▶ Supplied text
+++
Inuit Broadcasting Corporation
- Type: Broadcast Television system
- Country: Canada
- Headquarters: Yellowknife, Northwest Territories
- Broadcast area: Northwest Territories • Nunavut • Yukon
- Owner: Self-owned
- Launch date: January 1, 1982; 44 years ago
- Affiliation: CTV
- Official website: CBC Arctic
- Language: English, Inuktitut, Nīhithaw, Tsimshianic, Nêhiyawêwin, Cree, Dene, Ojibwe

= Inuit Broadcasting Corporation =

Canadian television production company based in Nunavut

Radio and television services in Canada

The Inuit Broadcasting Corporation (IBC) (ᐃᓄᐃᑦ ᑕᑯᓐᓇᕋᑦᓴᓕᕆᔨᑦ) is a public broadcaster, television production company based in Nunavut with programming targeted at the Inuit population of Nunavut, though it also serves the Northwest Territories, Yukon, and parts of Quebec as well. Almost all of its programs are broadcast in Inuktitut. Some are also in English. IBC shows centre on Inuit culture. The company has five production centers in Nunavut, all staffed by Inuit. Founded in 1981, the IBC was the first indigenous-language television network in North America.

The network is de jure affiliated with the CTV Television Network and does currently carry the vast majority of CTV's entertainment programs as well as the CTV National News, but does not air the whole CTV lineup as it has attempted, and successfully have done, to distinguish itself further through additional local programming, mainly from its own bureau.

== History ==
Television was first introduced to the north through CBC's frontier coverage package, which delivered of southern programming to twenty-one northern communities. There was no northern content: CBC extended its southern coverage area into the north, but did not develop a northern-based service for northerners.

It is difficult to gauge the impact of the sudden introduction of southern broadcast services on language, culture and day-to-day life in the traditional settlements of the Arctic. Some communities, such as Igloolik, initially voted to refuse television through a series of hamlet plebiscites, fearing irreversible damage to their lifestyle. Many national and regional aboriginal organizations voiced the same fear and insisted that native people had the right to define and contribute to any broadcast service distributed in their homelands.
+++
▶ Data extract
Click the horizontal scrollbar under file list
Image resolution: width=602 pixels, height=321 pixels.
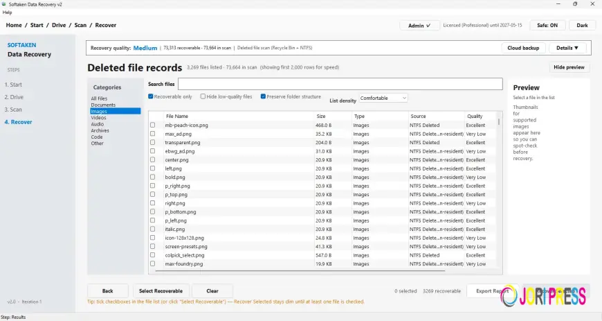pyautogui.click(x=300, y=270)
+++
▶ Given task
Output the passage from the Inuit Broadcasting Corporation text starting at "The Inuit Broadcasting" and ending at "in North America.", copied word for word. The lines above play no part in what comes next.

▶ Result of the exercise
The Inuit Broadcasting Corporation (IBC) (ᐃᓄᐃᑦ ᑕᑯᓐᓇᕋᑦᓴᓕᕆᔨᑦ) is a public broadcaster, television production company based in Nunavut with programming targeted at the Inuit population of Nunavut, though it also serves the Northwest Territories, Yukon, and parts of Quebec as well. Almost all of its programs are broadcast in Inuktitut. Some are also in English. IBC shows centre on Inuit culture. The company has five production centers in Nunavut, all staffed by Inuit. Founded in 1981, the IBC was the first indigenous-language television network in North America.